* [MATERIAL TO PROCESS]
• • • •

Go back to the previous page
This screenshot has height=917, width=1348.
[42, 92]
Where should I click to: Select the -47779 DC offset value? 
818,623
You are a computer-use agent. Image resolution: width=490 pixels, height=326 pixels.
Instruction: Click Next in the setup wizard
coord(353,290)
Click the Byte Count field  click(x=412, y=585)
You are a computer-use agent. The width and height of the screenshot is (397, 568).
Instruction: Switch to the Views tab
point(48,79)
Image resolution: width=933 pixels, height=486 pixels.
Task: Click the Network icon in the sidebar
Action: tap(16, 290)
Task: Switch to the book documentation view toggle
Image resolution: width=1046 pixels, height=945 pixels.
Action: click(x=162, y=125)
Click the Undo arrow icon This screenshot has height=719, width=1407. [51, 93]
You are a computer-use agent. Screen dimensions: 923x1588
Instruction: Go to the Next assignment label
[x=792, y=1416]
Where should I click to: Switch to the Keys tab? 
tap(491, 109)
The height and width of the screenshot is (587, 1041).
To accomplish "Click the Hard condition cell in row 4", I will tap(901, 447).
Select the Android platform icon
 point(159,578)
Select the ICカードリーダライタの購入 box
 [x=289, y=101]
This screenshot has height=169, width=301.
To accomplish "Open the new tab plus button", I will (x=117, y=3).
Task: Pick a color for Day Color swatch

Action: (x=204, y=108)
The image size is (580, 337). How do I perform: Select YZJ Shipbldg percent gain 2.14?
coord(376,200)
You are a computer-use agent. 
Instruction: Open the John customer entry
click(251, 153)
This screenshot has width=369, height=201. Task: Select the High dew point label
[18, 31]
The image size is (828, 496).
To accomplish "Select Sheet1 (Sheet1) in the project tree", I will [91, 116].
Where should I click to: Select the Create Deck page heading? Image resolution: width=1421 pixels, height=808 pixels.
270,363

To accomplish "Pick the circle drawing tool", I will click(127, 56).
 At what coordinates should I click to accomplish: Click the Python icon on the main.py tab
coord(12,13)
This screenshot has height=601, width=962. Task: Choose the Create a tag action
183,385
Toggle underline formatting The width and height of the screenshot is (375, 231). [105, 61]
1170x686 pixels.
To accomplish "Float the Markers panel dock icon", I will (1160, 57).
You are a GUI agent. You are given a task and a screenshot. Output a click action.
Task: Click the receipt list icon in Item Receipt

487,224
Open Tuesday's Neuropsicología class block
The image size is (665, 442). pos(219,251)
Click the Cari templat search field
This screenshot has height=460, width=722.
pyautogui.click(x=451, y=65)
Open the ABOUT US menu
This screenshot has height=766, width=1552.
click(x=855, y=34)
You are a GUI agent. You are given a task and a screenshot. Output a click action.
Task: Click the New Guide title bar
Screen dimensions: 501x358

• • • •

* [EXERCISE PROMPT] Exactly the lines from the one containing "Task: Click the New Guide title bar" through the final line of the records must appear in your reply, and no others.

* [REPLY]
Task: Click the New Guide title bar
Screen dimensions: 501x358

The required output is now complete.